Wir nehmen inzwischen alle irrationale Tatsachen als völlig gelassen hin – wie zum Beispiel die, das gerade in jenen Ländern immer mehr Hunger, Armut und himmelschreiende Ungerechtigkeit herrscht, in die wir unsere Milliarden pumpen. Wir nehmen das hin, weil uns „Experten“ versichern, das wir noch viel mehr verlieren würden, wenn wir uns weigern würden, das System weiterhin mit unserem Geld zu füttern. 700 Milliarden Euro würde uns allein die Griechenlandpleite kosten – drohen die oben in der Welt zitierten „Experten“. Wenn dann auch Spanien fällt, dürften die Löcher in deutschen Kassen umso größer werden.
Also wird mehr und mehr und mehr Geld gedruckt, die Zentralbanken geben es immer billiger heraus … und der Verlierer ist schon wieder der einfache Bürger mit seinen bescheidenen Träumen von einem kleinen bisschen Wohlstand.
Die Prinzipien kennen wir schon, siehe Welt:
Jeder höhere SS-Führer kannte das nach Staatssekretär Fritz Reinhardt vom Reichsfinanzministerium benannte „Reinhardt-Programm“. Es diente der Förderung der Wirtschaft durch staatliche Darlehen, die entweder durch Raub fremder, auch jüdischer Vermögenswerte finanziert wurde oder durch schlichte Erhöhung der Geldmenge.
Kurz gesagt: die Wirtschaft wurde durch massenhaften Raubmord finanziert – Proteststimmen aus „der Wirtschaft“ sind mir nicht bekannt. Im Gegenteil: ich denke, das „die Wirtschaft“ das Nazisystem durchaus als vorbildlich ansah, auch heute gibt es Stimmen aus „der Wirtschaft“, die neidvoll nach China blicken und dies ohne Weiteres als Vorbild für eine „marktkonforme“ Demokratie ansehen – vielleicht auch ein Grund, weshalb man in den weitgehend gleichgeschalteten Medien kaum Kritik zum Leiharbeiterunwesen findet: Chinas Millionenscharen unterbeschäftigter Wanderarbeiter dürften das Vorbild gewesen sein.

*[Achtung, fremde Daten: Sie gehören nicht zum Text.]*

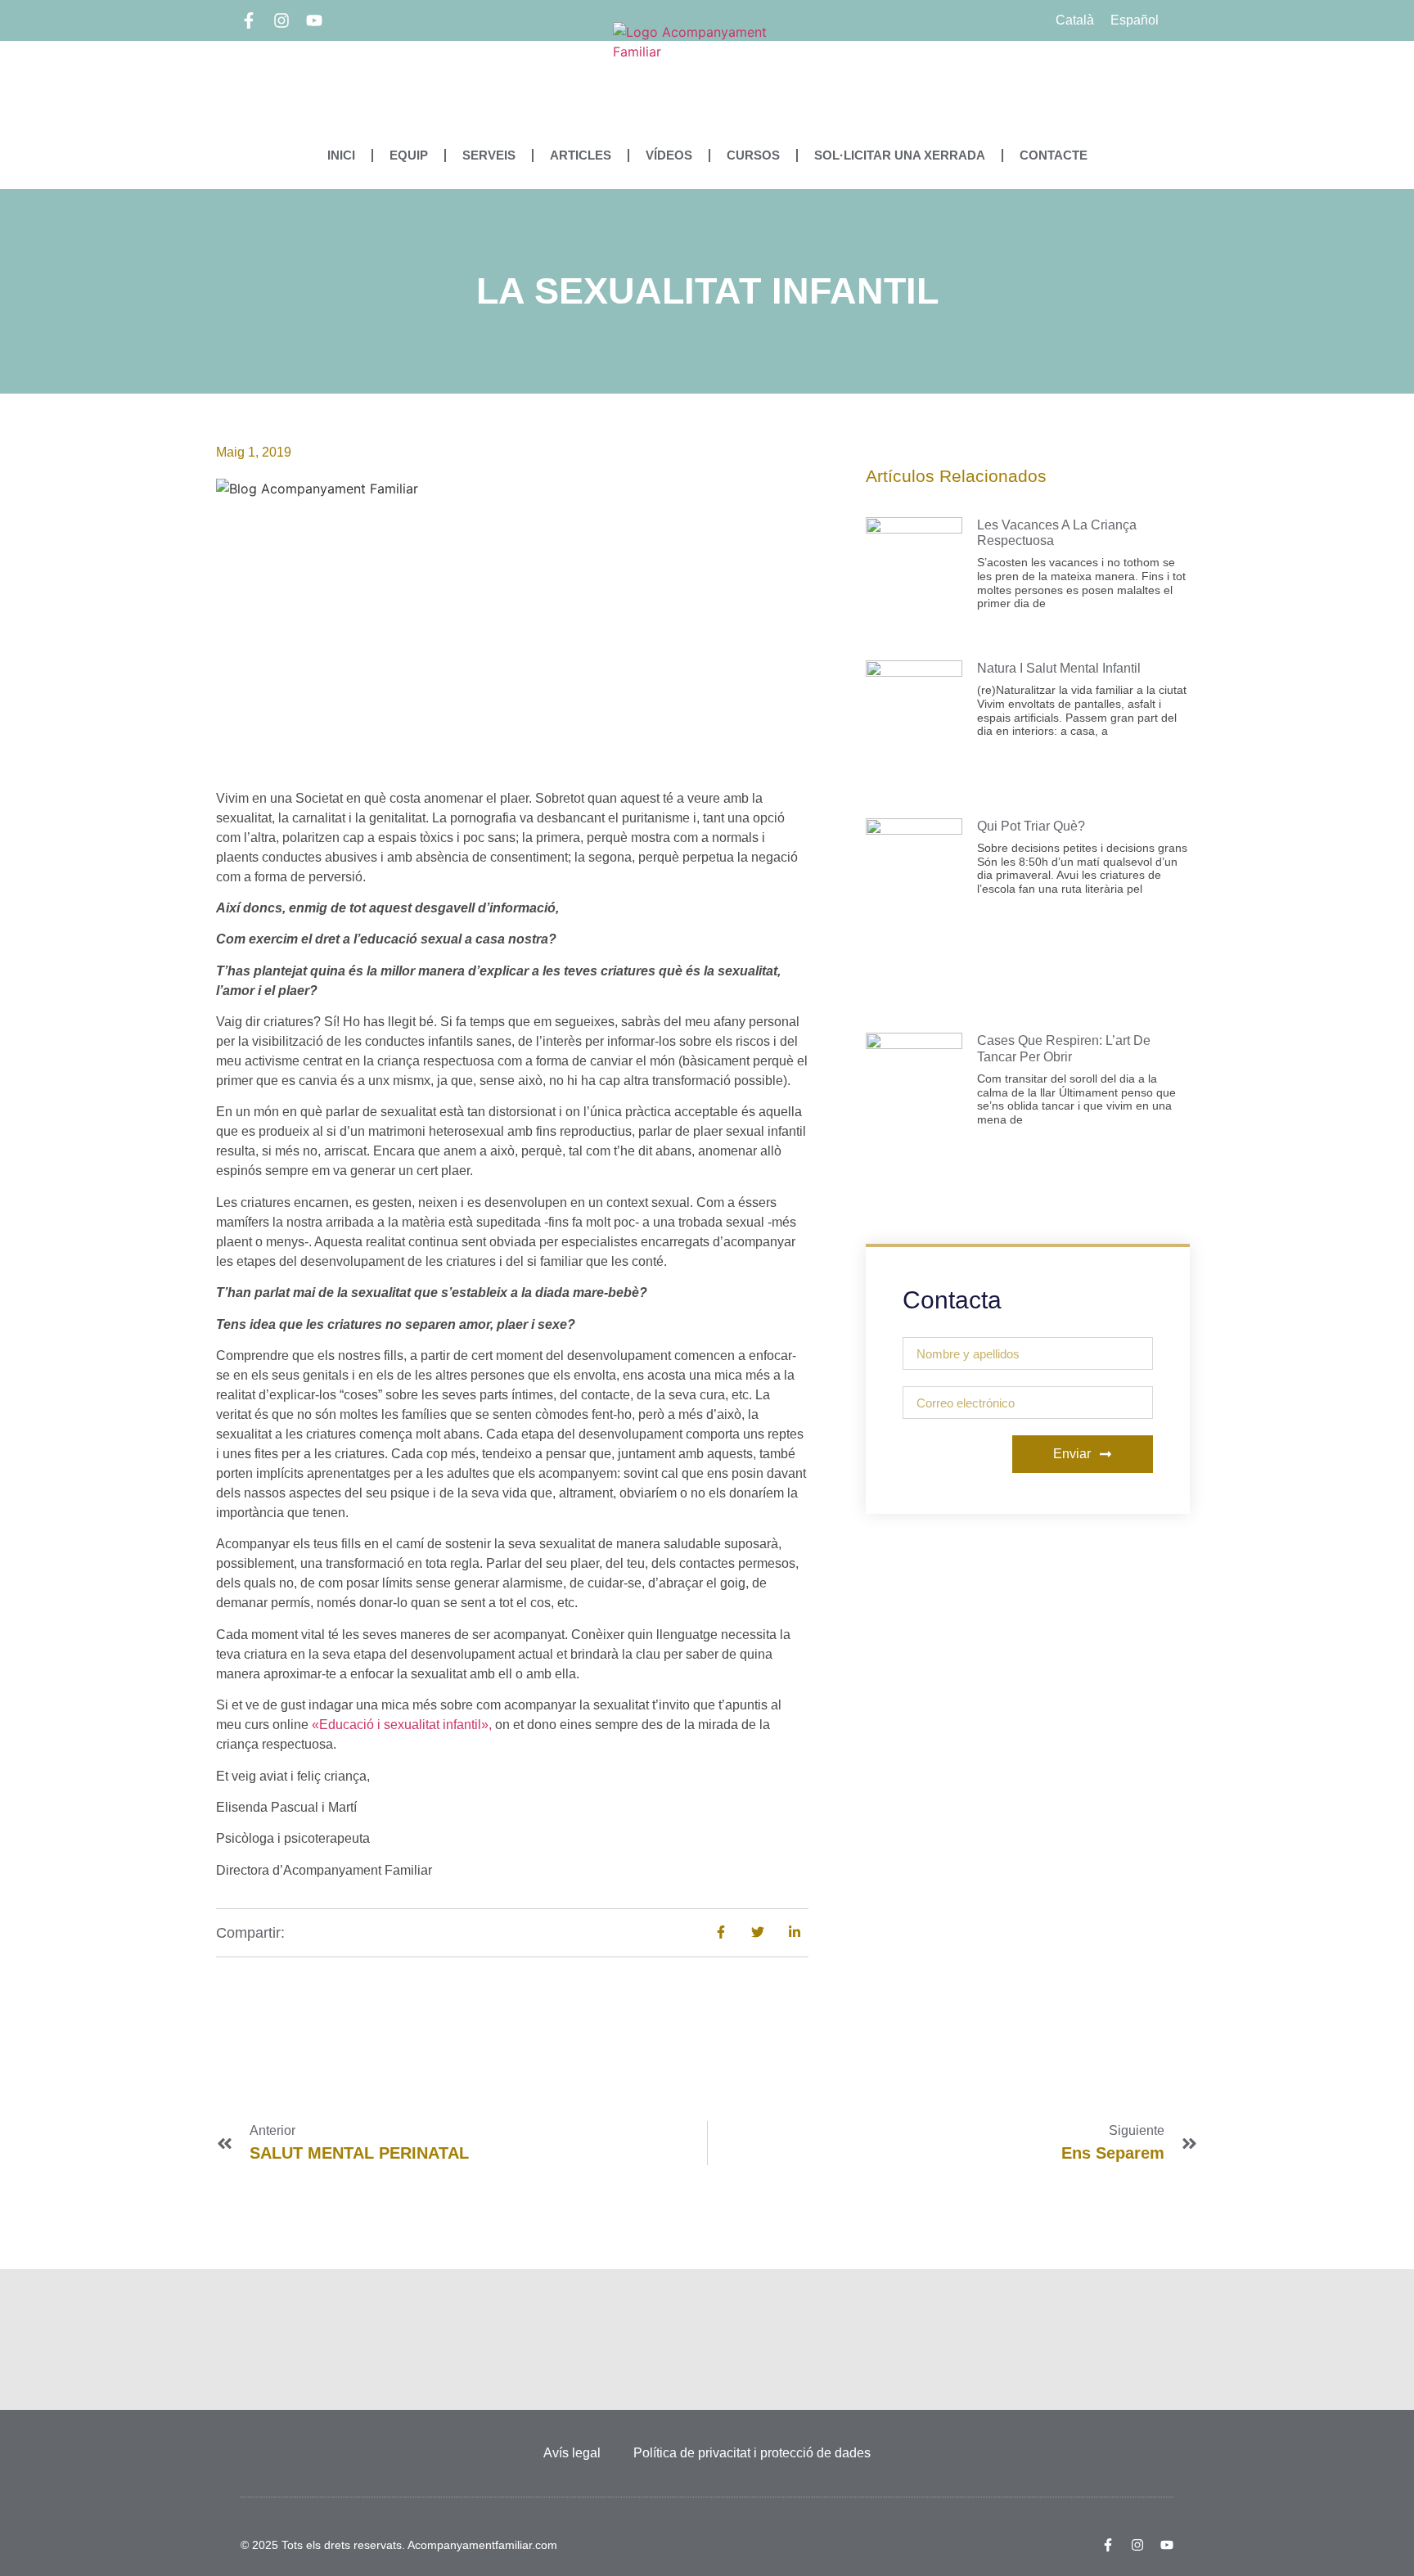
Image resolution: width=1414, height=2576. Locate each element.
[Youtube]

Auch die anderen Prinzipien kennen wir schon: die Förderung der Wirtschaft durch staatliche Darlehen wird finanziert durch den Raub der Ersparnisse der Arbeitslosen, die nach dreissig Jahren Betriebszugehörigkeit vor die Tür gesetzt werden: Hartz IV macht es möglich – Arbeitslosigkeit wird Straftat, während die „Subventionen“ für „die Wirtschaft“ ständig neue Rekorde erreichen: ob es nun um die Chemie- und Aluminiumindustrie (siehe Badische Zeitung) oder um Kraftfahrersubventionen für Verkäuferinnen von Aldi (siehe Süddeutsche) geht: „die Wirtschaft“ greift um ein vielfaches mehr in die Taschen der Steuerzahler, als es selbst fünfzehn Millionen Arbeitslose könnten: 163,6 Milliarden Euro wurden allein 2010 ausgegeben (siehe Statista), wobei die gewerbliche Wirtschaft mehr bekommt, als die Bereiche Landwirtschaft, Verkehr, Wohungswesen, Sparförderung und Steuervergünstigungen zusammen (ebenfalls: Statista).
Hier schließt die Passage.